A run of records

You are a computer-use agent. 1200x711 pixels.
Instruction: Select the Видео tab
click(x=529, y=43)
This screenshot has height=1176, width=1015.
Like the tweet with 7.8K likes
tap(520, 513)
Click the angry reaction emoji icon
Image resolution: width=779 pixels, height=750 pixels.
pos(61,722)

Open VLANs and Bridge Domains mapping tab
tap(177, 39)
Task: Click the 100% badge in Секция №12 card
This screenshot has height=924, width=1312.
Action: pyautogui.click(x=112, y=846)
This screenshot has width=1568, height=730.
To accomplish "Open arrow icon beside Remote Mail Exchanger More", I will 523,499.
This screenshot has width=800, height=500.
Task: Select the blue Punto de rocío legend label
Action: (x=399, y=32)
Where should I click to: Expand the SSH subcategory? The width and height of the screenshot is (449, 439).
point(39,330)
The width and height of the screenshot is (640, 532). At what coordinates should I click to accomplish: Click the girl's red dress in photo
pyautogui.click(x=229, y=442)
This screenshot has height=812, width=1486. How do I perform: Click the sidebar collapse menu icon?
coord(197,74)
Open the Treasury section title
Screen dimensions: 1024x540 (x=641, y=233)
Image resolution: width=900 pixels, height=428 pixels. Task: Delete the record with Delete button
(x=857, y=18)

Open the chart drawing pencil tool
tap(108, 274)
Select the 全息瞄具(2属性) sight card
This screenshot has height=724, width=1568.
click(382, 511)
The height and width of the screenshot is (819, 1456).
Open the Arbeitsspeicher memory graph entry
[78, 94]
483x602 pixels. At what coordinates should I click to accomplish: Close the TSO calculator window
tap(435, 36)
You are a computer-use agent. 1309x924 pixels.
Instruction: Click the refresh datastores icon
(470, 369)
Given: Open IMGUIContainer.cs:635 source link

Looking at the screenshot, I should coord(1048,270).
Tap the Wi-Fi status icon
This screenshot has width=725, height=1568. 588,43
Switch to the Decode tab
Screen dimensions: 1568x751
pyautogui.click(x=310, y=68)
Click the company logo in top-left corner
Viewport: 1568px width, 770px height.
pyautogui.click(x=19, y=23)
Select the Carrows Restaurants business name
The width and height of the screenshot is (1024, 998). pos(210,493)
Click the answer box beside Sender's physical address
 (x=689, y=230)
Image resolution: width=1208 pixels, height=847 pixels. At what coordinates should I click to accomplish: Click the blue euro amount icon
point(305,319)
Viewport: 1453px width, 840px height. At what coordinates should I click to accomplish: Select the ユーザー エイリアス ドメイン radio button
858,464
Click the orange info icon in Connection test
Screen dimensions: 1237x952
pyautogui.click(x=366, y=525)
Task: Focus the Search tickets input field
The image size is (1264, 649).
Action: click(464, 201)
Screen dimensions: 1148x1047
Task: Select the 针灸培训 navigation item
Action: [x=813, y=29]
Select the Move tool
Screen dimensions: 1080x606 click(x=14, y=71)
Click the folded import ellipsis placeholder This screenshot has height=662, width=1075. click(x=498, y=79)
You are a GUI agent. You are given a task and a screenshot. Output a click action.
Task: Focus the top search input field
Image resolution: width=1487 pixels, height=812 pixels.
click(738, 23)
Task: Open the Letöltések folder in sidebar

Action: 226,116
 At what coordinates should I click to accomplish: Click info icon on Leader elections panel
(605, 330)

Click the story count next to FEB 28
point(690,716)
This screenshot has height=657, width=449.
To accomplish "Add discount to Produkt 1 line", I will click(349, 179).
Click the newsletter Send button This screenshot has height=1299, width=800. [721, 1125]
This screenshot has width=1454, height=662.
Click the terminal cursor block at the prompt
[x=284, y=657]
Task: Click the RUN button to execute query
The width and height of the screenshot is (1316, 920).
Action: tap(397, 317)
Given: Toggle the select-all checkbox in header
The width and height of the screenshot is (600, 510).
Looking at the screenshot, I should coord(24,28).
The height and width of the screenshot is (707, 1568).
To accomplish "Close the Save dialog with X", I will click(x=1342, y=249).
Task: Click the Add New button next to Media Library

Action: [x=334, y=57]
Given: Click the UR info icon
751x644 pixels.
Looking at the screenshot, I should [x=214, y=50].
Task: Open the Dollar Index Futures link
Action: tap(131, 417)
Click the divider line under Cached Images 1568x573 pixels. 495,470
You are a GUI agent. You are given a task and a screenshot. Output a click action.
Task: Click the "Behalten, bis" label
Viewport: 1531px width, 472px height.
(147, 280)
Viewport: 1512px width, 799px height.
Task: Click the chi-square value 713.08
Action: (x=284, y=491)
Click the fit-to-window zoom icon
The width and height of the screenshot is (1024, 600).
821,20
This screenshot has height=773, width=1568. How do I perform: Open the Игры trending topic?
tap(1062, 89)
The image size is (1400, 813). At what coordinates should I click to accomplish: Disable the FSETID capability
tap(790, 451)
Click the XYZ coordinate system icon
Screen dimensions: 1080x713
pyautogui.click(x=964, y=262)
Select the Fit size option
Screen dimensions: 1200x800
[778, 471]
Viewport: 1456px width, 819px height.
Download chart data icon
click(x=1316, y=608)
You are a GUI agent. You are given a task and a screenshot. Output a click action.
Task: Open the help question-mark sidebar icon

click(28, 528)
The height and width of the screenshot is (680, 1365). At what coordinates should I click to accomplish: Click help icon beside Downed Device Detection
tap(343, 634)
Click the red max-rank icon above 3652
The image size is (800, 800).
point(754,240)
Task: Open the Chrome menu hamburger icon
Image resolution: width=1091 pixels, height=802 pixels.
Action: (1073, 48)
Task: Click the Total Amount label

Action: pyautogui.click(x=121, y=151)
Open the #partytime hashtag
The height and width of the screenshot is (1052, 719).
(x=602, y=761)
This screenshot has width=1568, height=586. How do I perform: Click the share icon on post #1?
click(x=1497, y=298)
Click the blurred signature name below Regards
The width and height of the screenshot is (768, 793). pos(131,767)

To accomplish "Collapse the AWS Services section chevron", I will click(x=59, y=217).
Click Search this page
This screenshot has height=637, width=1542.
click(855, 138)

> [WHAT YOU SHOULD DO]: Turn everything in the material from the line containing "Task: Click the 100% badge in Секция №12 card" down to and including the line containing "Action: pyautogui.click(x=112, y=846)" into a JSON list of strings, with one string per line and blank lines left out.

> [THE OUTPUT]:
[
  "Task: Click the 100% badge in Секция №12 card",
  "This screenshot has height=924, width=1312.",
  "Action: pyautogui.click(x=112, y=846)"
]